Оказалось, что "избыток инструкторов" нам просто необходим. Я уже говорил, что осваивать скафандр было не так уж трудно. Но это на равнине. Конечно, доспехи исправно работали и в горах, но другое дело, когда нужно прыгать между двумя отвесными гранитными стенами, вокруг торчат обломки острых скал, а ты обязан менять в воздухе режим прыжка. У нас было три несчастных случая: двое парней умерли, одного отправили в больницу.
Но без скафандра скалы были едва ли менее опасными: на нашем участке часто попадались змеи. Из нас же упорно пытались сделать заправских альпинистов. Я не мог понять, какой прок десантнику от альпенштока, но уже давно привык помалкивать и тренироваться изо всех сил. Мы освоили и это ремесло, и оно, в результате, оказалось не таким уж сложным. Если бы год назад кто сказал мне, что я запросто смогу влезть на отвесную гладкую скалу, используя лишь молоток, жалкие гвоздики и никчемную веревочку, я рассмеялся бы ему в лицо. Я - человек равнинный. Поправка: я был человеком равнин. С тех пор со мной произошли некоторые изменения.
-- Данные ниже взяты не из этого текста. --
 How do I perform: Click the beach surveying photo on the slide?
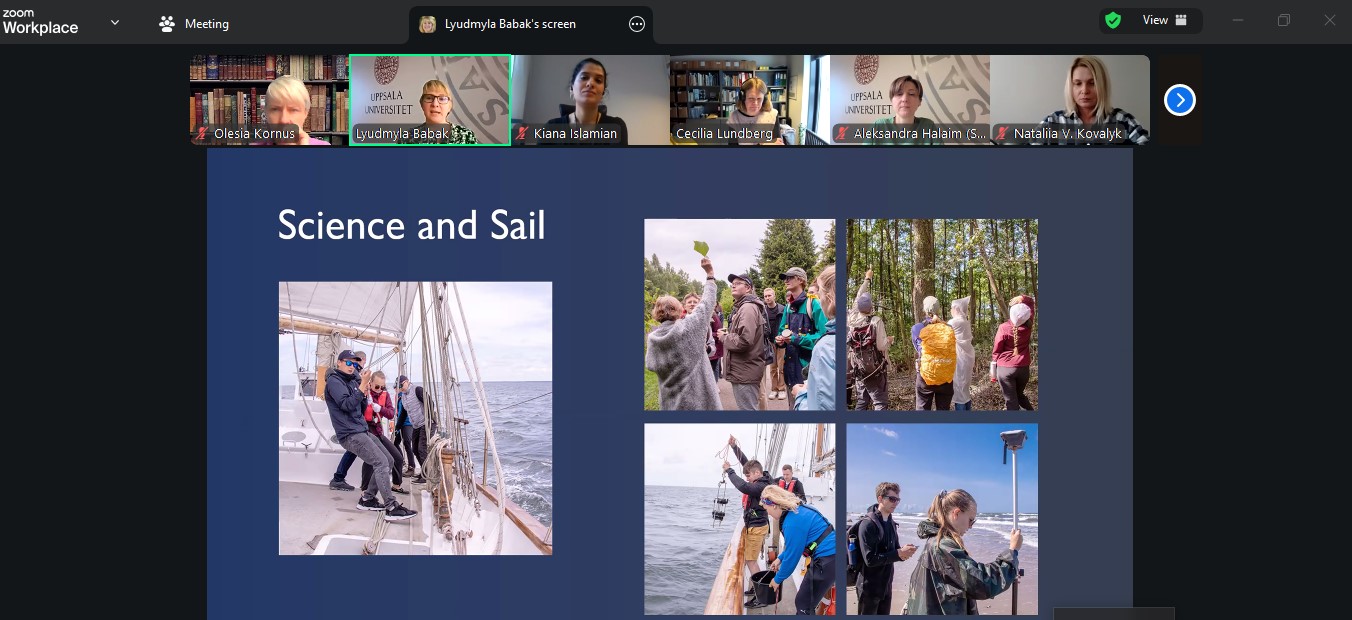click(942, 518)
Я только-только начинал понимать, как сильно изменился. В лагере Смита был более свободный режим - нам разрешалось ездить в город. В принципе, некоторая "свобода" существовала и в лагере Курье. Она означала, что в субботу после обеда, если не было спецнаряда, я мог уходить из лагеря куда заблагорассудится. Но обязательно вернуться к вечерней перекличке. Да и какой был смысл в такой прогулке, когда до горизонта тянулась однообразная степь, вокруг ни души, только изредка попадался испуганный заяц - ни девушек, ни театров, ни дансингов, ни прочих увеселений.
Хотя, если честно, свобода и в лагере Курье была счастьем. Иногда очень важно иметь возможность уйти куда глаза глядят, чтобы не видеть палаток, сержантов, опостылевших лиц друзей... мгновения, когда не надо постоянно ждать окрика, сигнала тревоги, когда можно прислушаться к своей душе, уйти в себя. Свобода ценилась тем больше, что тебя могли ее лишить, как и любой другой привилегии. Могли запретить покидать лагерь или даже расположение роты: тогда нельзя было пойти даже в библиотеку или в "палатку отдыха". Запреты могли быть еще строже: выходить из своей палатки только по приказу.
Но в лагере Смита мы могли ходить в город. Челночные ракетные поезда отправлялись в Ванкувер каждое субботнее утро, как раз после нашего завтрака. Вечером таким же поездом возвращались к ужину. Инструкторам разрешалось даже проводить в городе субботнюю ночь или вообще несколько дней, если позволяло расписание занятий.
Именно в тот момент, когда я вышел из поезда на перрон городского вокзала, я начал понимать, как сильно изменился. Джонни больше не вписывался в эту гражданскую жизнь. Она казалась непонятной, сложной и невероятно беспорядочной.